Un concept de vacances idéal, entre cyclisme et tourisme, qui n’attire pas seulement des passionnés de la petite reine
Ce n’est pas nouveau, le Tour de France cycliste est devenu au fil de son histoire le plus grand évènement sportif annuel au monde, avec selon les sources et les cuvées, entre 12 et 15 millions de personnes recensées sur le bord des routes. Mais alors, qui sont tous ces gens ? Viennent t-ils uniquement pour voir passer la course ou y a-t’il autre chose qui explique ce fou succès populaire ? Commençons par analyser les chiffres de la fréquentation du Tour, fournis par l’organisateur Amaury Sport Organisation, qui mènent la vie dure aux “clichés” sur les évènements sportifs, souvent qualifiés de “masculins” (regarder le taux de féminisation des tribunes en football), “élitiste” (c’est quand la dernière fois que vous avez regardé le prix d’entrée à Wimbledon ou un Grand Prix de F1 ?), voire “vieillot”…
– 65 % d’hommes et 35 % de femmes : comme quoi, même si le vélo reste comme la plupart des sports suivi en majorité par les hommes, 3,5/10 des spectateurs sur le bord de la route sont des femmes. On ne laisse pas partir monsieur tout seul, non mais !
– 55 % de moins de 50 ans et 12% de moins de 15 ans : ce n’est donc pas un évènement réservé “aux vieux” bien au contraire, et on y trouve donc même une belle proportions d’enfants, attirés il est vrai pas la caravane publicitaire et les “goodies” qu’ils pourraient récupérer (casquettes, tee-shirt, porte-clé, saucisson, etc.)
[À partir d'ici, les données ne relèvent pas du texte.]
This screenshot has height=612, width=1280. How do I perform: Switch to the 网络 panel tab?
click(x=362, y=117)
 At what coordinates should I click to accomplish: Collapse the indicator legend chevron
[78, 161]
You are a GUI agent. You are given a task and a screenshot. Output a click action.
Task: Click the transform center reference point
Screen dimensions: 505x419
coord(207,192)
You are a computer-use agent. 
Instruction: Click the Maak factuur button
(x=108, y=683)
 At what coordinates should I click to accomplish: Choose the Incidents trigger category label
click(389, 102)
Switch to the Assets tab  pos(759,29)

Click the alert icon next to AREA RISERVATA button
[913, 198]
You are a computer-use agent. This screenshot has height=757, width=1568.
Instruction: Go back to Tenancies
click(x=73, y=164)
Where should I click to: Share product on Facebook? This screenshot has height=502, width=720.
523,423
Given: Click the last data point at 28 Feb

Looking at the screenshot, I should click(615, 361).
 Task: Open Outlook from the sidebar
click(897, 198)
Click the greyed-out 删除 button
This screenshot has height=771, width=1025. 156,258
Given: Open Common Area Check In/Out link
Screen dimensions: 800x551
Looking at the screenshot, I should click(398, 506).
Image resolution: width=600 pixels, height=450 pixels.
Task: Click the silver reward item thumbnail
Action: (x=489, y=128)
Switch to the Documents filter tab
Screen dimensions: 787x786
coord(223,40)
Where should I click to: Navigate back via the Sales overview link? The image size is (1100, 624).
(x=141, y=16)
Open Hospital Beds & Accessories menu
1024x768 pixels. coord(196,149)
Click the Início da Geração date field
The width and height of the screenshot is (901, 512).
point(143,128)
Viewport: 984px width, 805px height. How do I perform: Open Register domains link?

– 80 % de spectateurs français, 20 % de spectateurs étrangers : si le Tour est avant tout un évènement qui rassemble la France et les français, de plus en plus de spectateurs viennent désormais de toute l’Europe et même des 4 continents : sur l’édition 2014, une enquêtes à recensée pas moins de 38 nationalités différentes sur le bord de la route ! L’internationalisation du cyclisme n’y est pas pour rien, car aujourd’hui les top coureurs viennent de tous les continents (Amérique du Sud pour Quintana, origines Kényanes pour Froome, Amérique du Nord pour Van Garderen, Océanie pour Porte, en plus de l’Europe traditionnelle des Contador, Nibali ou Pinot)
– 6h45 : le temps moyen passé sur le bord de la route par les spectateurs / durée qui monte à 9h22 sur une étape de montagne : c’est un évènement où l’on passe du temps, voire beaucoup de temps, notamment à attendre le passage des coureurs ! Mieux vaut donc être bien entouré : c’est pourquoi 95 % des personnes viennent accompagnés (famille, amis), et surtout bien équipé ! Et pour cela, quoi de mieux que ce bon vieux camping-car ?
Car il faut l’avouer, bien que le cyclisme soit un sport – très – populaire, sur les millions de personnes qui se pressent sur le bord des routes en juillet toutes ne sont pas des férues de la petite reine. Mais ce n’est pas grave, car pendant le Tour, chacun peut trouver une raison de s’installer sur le bas-côté à attendre le passage des coureurs : les amateurs des coureurs et de la courses attendent le passage de leur chouchou pour lequel ils ont acheté la tenue complète (d’ailleurs le maillot les boudine un peu) et enduisent le goudron de peinture fraîche ; les enfants et les grands enfants attendent le passage de la caravane du tour ; enfin certains sont là pour profiter du paysage, de la montagne, de son air pur et du temps qui semble s’arrêter.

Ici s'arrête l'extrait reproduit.